It seems almost nothing can stop Croatia on it’s way to the World Cup final. They’ve walked through the group stage in a surprisingly easy manner. Winning against Nigeria was not impressive, but it was enough for the initial self-confidence injection. Afterwards came the match against Argentina where Dalić’s team proved to be a serious candidate for a medal in Russia.
High-quality counter attacking football turned out to be a perfect plan for Croatia in the situation where it is opposed by a strong opponent. Vatreni began to feel very good in the role of an underdog as they showed against Sampaoli’s side.
But then the obvious problems in play while being a favorite started showing up. Dalic’s side started to struggle when in possession which was clear in the next two games.
In the first round of the knockout phase Croatia held off both it’s nerve and Denmark 3-2 in penalty kicks with the veteran shot-stopper Danijel Subasic stepping up at the right time. The Danes completely controlled the situation on the pitch for almost the whole match and similar was repeated against Russia.
There Modric and co. showed that football isn’t all about tactics, but a sport filled with strong emotions where they again came out as winners. It was simply unbelievable to see them pulling out from another penalty shootout intact. But, if they would play like in the last two games – against Denmark and Russia – they don’t stand a chance opposing England.
How can Croatia upset Southgate’s side?
First of all, Zlatko Dalic needs to return to a formation with three in midfield where Marcelo Brozovic will be the one who can unleash Modric’s abilty to drive his team forward, drag the opposition out of shape and generally dictate the match tempo. Dalic’s decision to introduce Internazionale’s deep-lying playmaker against the hosts after an hour proved to be a game-changer. Ultimately, in similar shape Croatia completely outplayed Argentina who, like England, play with three at the back.
Brozovic played a decent game against Argentina where he successfully, in cooperation with Rakitic and the defence, stopped Lionel Messi. He is the third best Croatian as per Twelve’s ‘points per minute’ overall rating at the tournament and will be vital in stuffing the midfield with players in order to stop England’s excellent duo Alli and Lingard in their roaming.
This means dropping his ‘extra man in attack’ Andrej Kramaric. He is decent in reading the game and in his off-the-ball movements but he is also a necessary sacrifice for Modric to play in the no.10 role while Mario Mandzukic will most likely lead the line.
He will represent the next key figure on Dalic’s table. The Juventus forward plays as a wide left target man in Turin, but for Croatia he’s attacking through the centre. Since Kieran Trippier will be looking to find space and ball further up the pitch on the right side, Kyle Walker will be exploitable on the right hand side of the back three. Mandzukic could use his aerial ability to cause England real issues and make space for Rebic or Perisic to run in.

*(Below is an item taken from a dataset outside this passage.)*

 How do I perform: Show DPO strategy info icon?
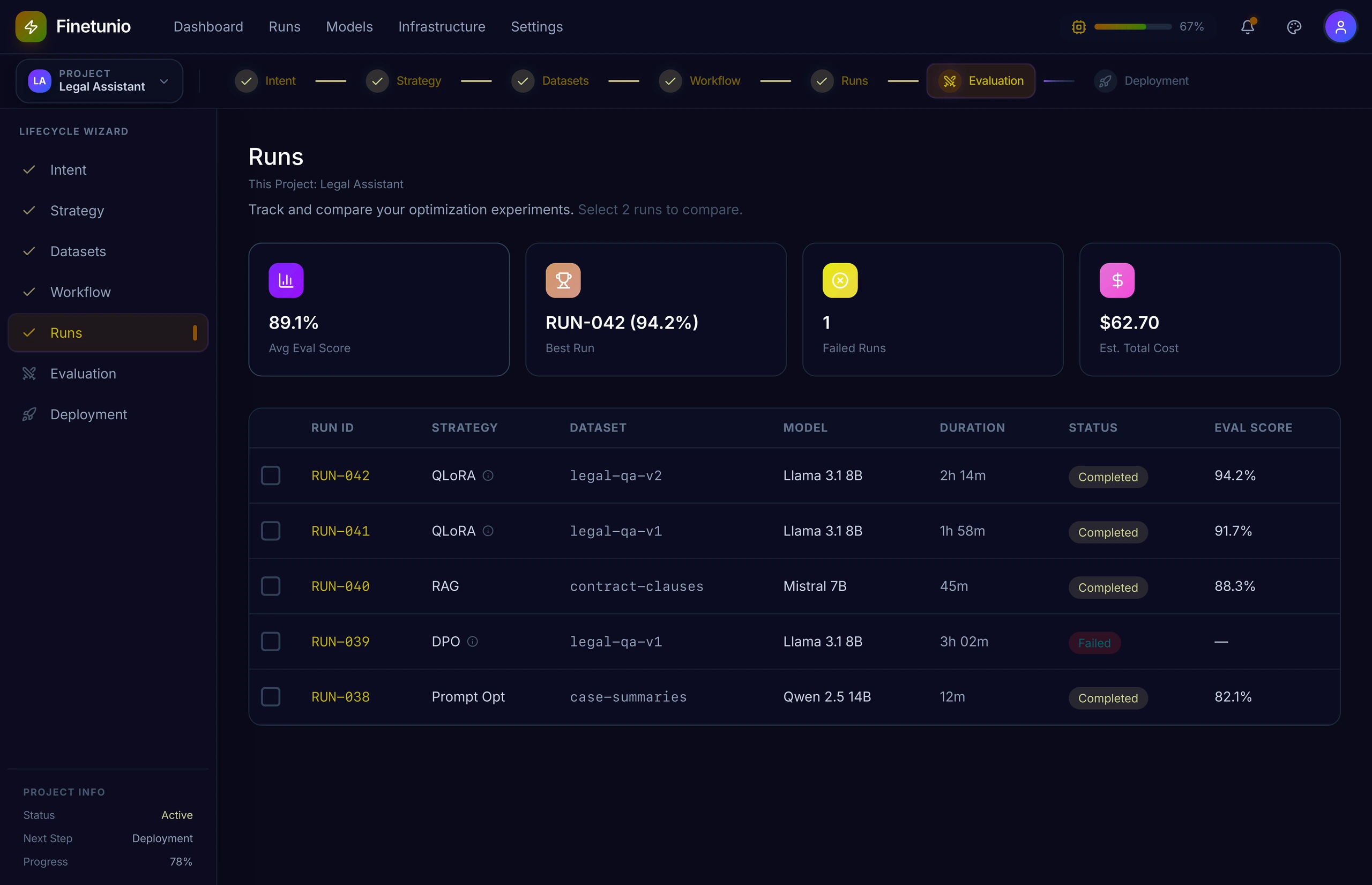[472, 641]
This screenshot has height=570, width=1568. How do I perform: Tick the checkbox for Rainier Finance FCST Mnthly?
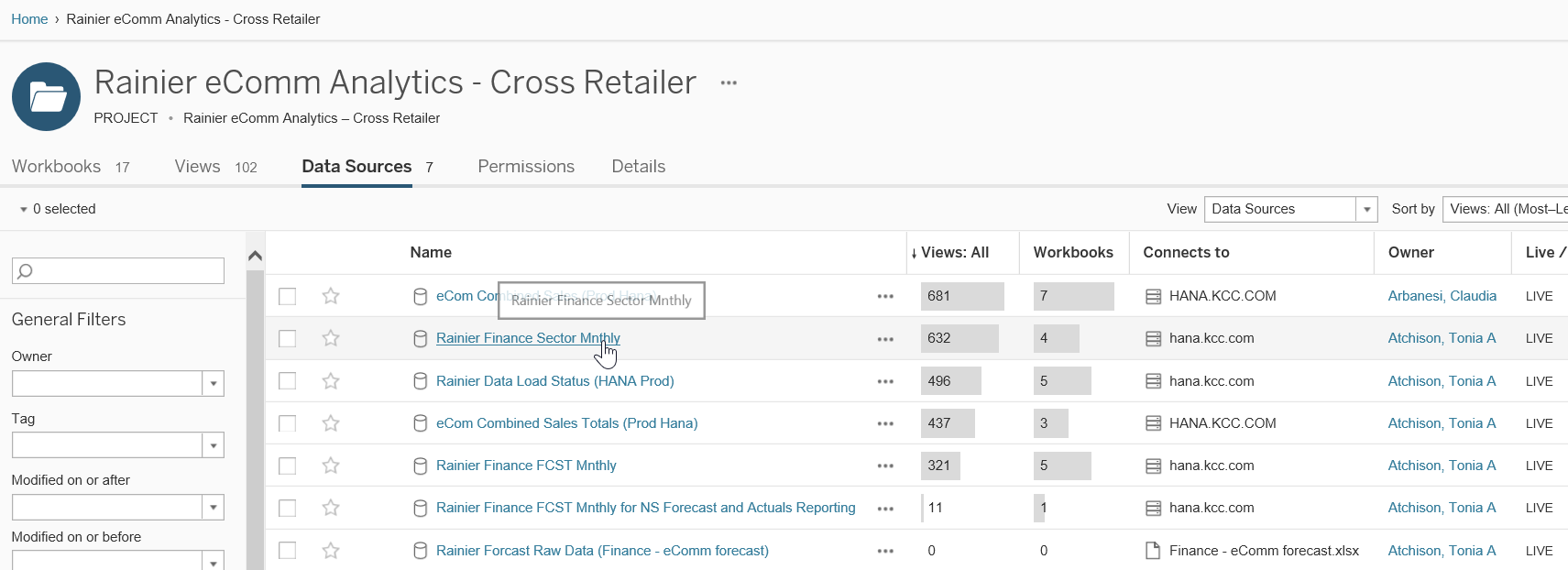(x=288, y=466)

Shut down Trippier and win the battle of the midfield
When not in possession, Croatia should exploit Alli and Lingard’s natural tendency of moving forward and put pressure on Jordan Henderson, England’s holding midfielder. Modric should exploit the space with his surging runs and incisive passes to the forwards. Both Rebic and Perisic should also fall back and help their fullbacks when they lose possession because England work their attacks through wide areas (and Trippier in particular).

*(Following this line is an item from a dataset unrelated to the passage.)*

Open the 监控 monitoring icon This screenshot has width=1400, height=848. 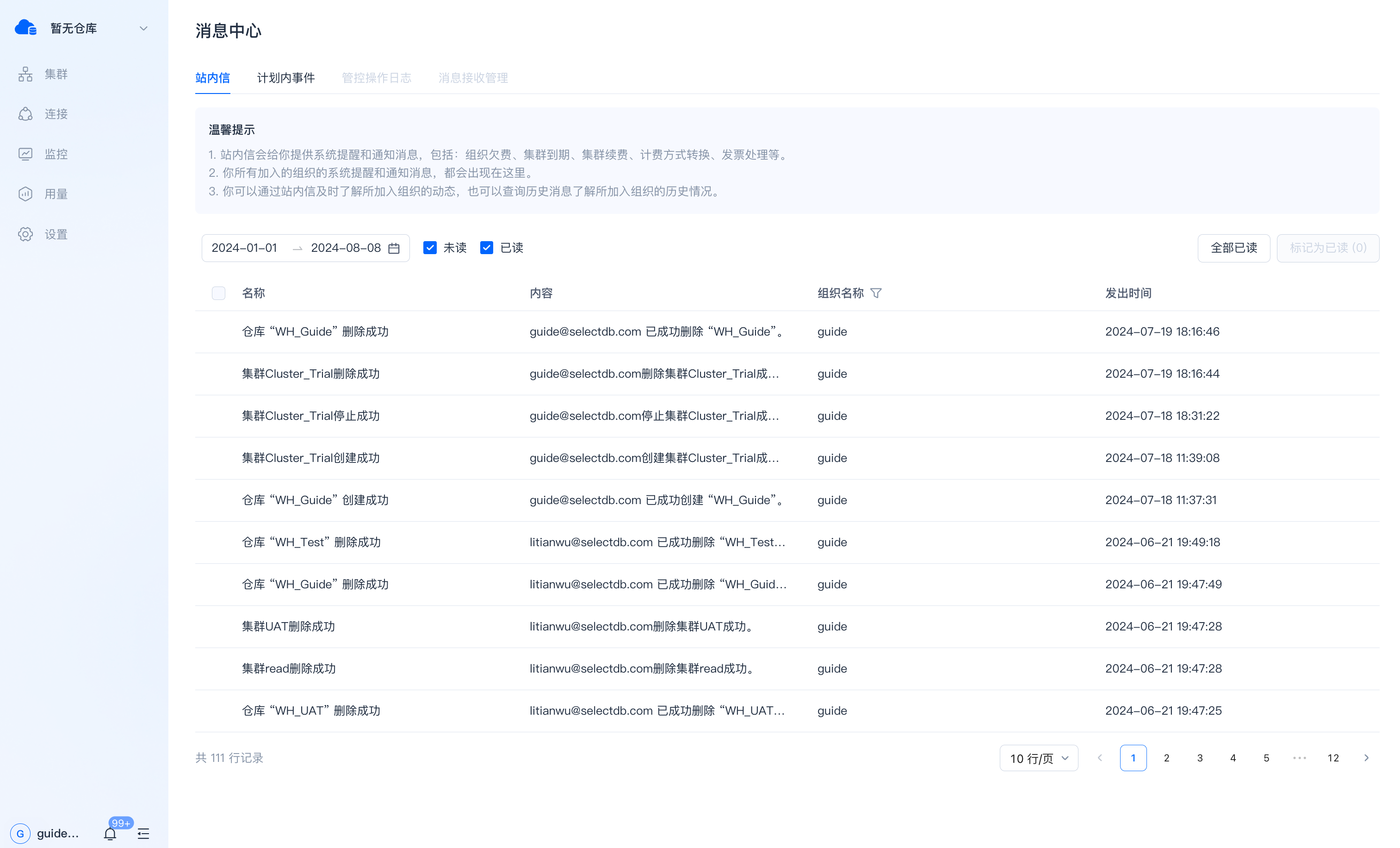click(25, 154)
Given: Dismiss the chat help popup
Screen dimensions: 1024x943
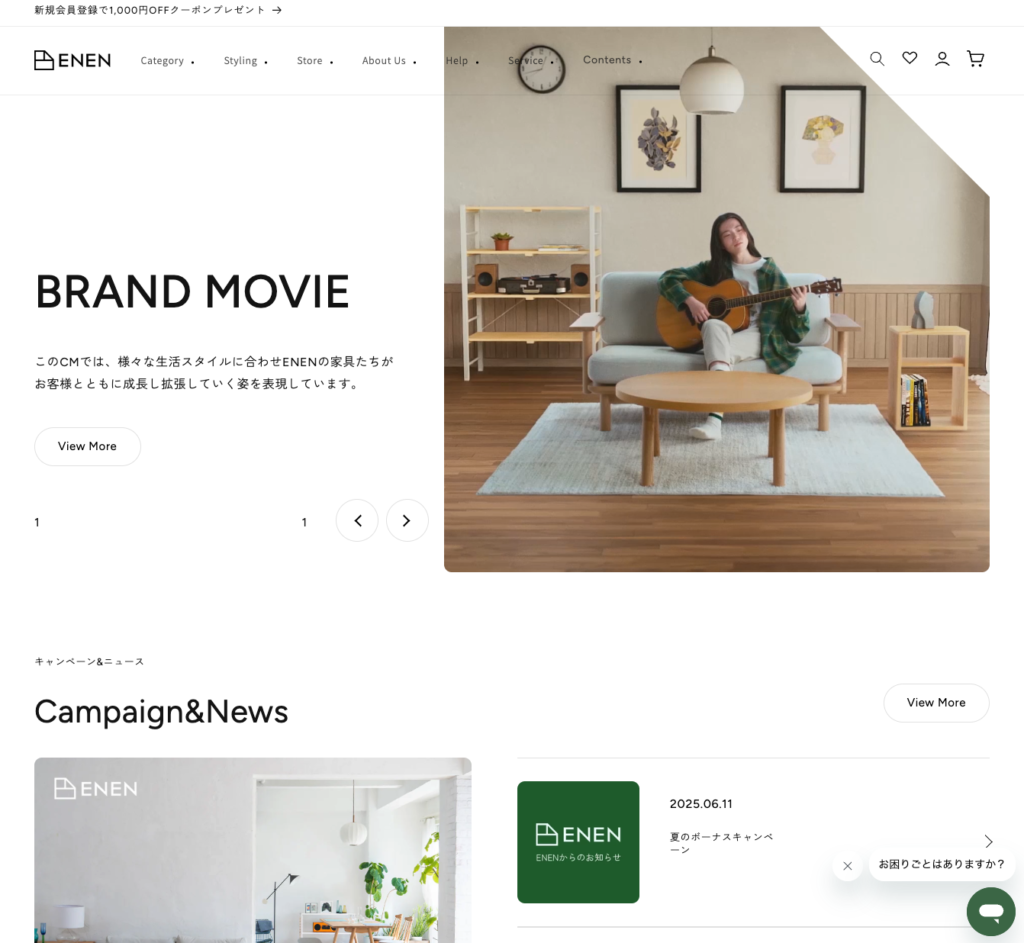Looking at the screenshot, I should click(x=847, y=866).
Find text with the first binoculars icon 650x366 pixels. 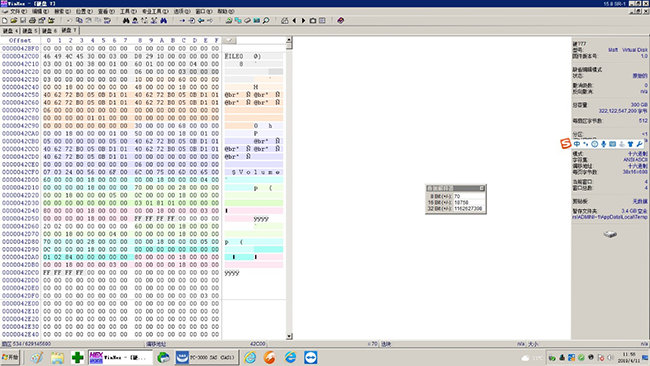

The ‘Bury Beckham’ has had an excellent tournament so far and has been England’s most creative player in Russia creating 3.2 key passes per90 and scores the most attacking points for England as per Twelve’s algorithm. The Croatian wingers should therefore have dual roles: occupy England’s fullbacks, in particular Tottenham’s right back, limit their forays deep into Croatian territory, and offer cover especially for the vulnerable Strinic on the side where Trippier attacks.
Croatia cannot afford to allow England to dictate terms in the midfield and would have to control the tempo of the game. And right now, there is none better in the world than Luka Modric in doing that. He should inspire Croatia again in their most crucial match by winning the midfield battle against Liverpool’s captain.
Get their act together in defending set-pieces
Eight of England’s eleven World Cup goals have come from set-pieces or penalties. Harry Maguire alone won ten aerial duels against a physically strong Swedish team. Furthermore, England are second only to Russia, in winning 59% of their aerial duels. This means England would pose a constant threat from the set-pieces and the Croatian defenders would have to get their act together.
Both Domagoj Vida and Dejan Lovren have been excellent at the centre of Croatia’s defence but they cannot afford to concede an easy goal from the set-pieces like they did against Russia and Denmark. Practicing this part of play must’ve been in the focus of Dalic’s team preparation. If not, they’re in great trouble.